- [Work to complete]:
Rewrite the material from the line that has "The image size" through the line that has "This screenshot has width=430, height=368. click(x=307, y=225)", with the requests kept, and multiply each coordinate in the answers by 0.6, rounding to whole numbers with halves going up. Leave every other number as it is, and give only those lines.

- [Records for processing]:
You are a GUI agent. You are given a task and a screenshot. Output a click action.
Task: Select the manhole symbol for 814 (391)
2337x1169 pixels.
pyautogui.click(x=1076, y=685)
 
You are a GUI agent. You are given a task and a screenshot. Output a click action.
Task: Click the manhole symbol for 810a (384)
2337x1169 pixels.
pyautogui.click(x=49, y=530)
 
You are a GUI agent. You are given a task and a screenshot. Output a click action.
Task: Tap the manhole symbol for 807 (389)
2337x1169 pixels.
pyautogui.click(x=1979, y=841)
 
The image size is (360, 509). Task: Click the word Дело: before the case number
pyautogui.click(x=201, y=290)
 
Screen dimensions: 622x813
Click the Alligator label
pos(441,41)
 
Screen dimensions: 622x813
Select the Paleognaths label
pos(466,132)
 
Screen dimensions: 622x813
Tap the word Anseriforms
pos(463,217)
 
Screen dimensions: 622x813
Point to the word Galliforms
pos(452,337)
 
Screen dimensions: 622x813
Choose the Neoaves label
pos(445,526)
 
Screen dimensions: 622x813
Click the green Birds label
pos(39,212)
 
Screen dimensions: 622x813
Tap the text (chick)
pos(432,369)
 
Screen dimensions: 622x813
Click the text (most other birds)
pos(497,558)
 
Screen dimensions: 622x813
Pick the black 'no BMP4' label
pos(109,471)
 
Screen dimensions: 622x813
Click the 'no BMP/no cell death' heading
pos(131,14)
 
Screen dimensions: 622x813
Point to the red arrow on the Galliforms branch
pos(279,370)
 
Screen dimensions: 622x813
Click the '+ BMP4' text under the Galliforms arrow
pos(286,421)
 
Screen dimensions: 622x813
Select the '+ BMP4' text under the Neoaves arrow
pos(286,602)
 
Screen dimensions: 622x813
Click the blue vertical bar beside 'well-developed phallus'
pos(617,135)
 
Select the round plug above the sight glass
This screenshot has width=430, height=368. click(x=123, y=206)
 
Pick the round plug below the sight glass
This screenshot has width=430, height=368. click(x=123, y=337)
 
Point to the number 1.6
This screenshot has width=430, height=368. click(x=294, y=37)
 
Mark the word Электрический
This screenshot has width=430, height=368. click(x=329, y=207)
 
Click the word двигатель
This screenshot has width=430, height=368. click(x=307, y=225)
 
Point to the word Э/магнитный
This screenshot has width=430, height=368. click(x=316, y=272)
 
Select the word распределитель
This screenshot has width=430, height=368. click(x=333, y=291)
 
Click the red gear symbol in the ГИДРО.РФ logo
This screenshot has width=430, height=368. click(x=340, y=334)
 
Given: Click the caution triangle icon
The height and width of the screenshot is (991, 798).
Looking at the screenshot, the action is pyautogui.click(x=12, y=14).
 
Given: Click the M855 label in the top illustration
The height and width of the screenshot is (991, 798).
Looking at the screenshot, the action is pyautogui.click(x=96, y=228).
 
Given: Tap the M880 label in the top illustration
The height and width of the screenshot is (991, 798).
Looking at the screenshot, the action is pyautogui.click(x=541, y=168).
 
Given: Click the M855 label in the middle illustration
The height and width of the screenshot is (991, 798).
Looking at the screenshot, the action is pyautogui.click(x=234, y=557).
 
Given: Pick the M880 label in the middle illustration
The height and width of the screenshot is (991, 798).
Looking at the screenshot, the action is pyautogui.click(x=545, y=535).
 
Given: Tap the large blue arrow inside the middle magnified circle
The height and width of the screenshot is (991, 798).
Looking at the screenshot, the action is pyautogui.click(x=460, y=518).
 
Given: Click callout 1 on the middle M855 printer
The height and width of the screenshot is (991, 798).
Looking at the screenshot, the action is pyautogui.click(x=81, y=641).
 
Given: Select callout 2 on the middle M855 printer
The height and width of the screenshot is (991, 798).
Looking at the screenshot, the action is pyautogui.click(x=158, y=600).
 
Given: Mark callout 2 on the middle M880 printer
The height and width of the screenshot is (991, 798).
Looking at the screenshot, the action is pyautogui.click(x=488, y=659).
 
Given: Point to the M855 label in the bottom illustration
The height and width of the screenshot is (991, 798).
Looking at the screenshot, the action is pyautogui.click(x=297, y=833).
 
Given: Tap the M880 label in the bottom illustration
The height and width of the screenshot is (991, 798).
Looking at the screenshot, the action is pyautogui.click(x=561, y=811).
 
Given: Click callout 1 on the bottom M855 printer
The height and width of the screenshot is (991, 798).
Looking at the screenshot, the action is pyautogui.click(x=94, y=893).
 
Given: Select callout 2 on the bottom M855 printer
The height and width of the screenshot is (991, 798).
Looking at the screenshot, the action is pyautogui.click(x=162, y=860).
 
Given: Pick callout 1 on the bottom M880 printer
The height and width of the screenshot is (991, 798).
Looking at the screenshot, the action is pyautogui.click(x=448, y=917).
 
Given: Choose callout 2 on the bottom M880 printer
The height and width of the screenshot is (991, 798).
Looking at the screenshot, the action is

- [Solution]:
The image size is (360, 509). Task: Click the word Дело: before the case number
pyautogui.click(x=121, y=174)
 
Screen dimensions: 622x813
Click the Alligator label
pos(265,25)
 
Screen dimensions: 622x813
Select the Paleognaths label
pos(280,79)
 
Screen dimensions: 622x813
Tap the word Anseriforms
pos(278,130)
 
Screen dimensions: 622x813
Point to the word Galliforms
pos(271,202)
 
Screen dimensions: 622x813
Choose the Neoaves label
pos(267,316)
 
Screen dimensions: 622x813
Click the green Birds label
pos(23,127)
 
Screen dimensions: 622x813
Tap the text (chick)
pos(259,221)
 
Screen dimensions: 622x813
Click the text (most other birds)
pos(298,335)
 
Screen dimensions: 622x813
Pick the black 'no BMP4' label
pos(65,283)
 
Screen dimensions: 622x813
Click the 'no BMP/no cell death' heading
pos(79,8)
 
Screen dimensions: 622x813
Point to the red arrow on the Galliforms branch
pos(167,222)
 
Screen dimensions: 622x813
Click the '+ BMP4' text under the Galliforms arrow
pos(172,253)
 
Screen dimensions: 622x813
Select the '+ BMP4' text under the Neoaves arrow
pos(172,361)
 
Screen dimensions: 622x813
Click the blue vertical bar beside 'well-developed phallus'
pos(370,81)
 
Select the round plug above the sight glass
This screenshot has width=430, height=368. click(x=74, y=124)
 
Pick the round plug below the sight glass
This screenshot has width=430, height=368. click(x=74, y=202)
 
Point to the number 1.6
This screenshot has width=430, height=368. click(x=176, y=22)
 
Mark the word Электрический
This screenshot has width=430, height=368. click(x=197, y=124)
 
Click the word двигатель
This screenshot has width=430, height=368. click(x=184, y=135)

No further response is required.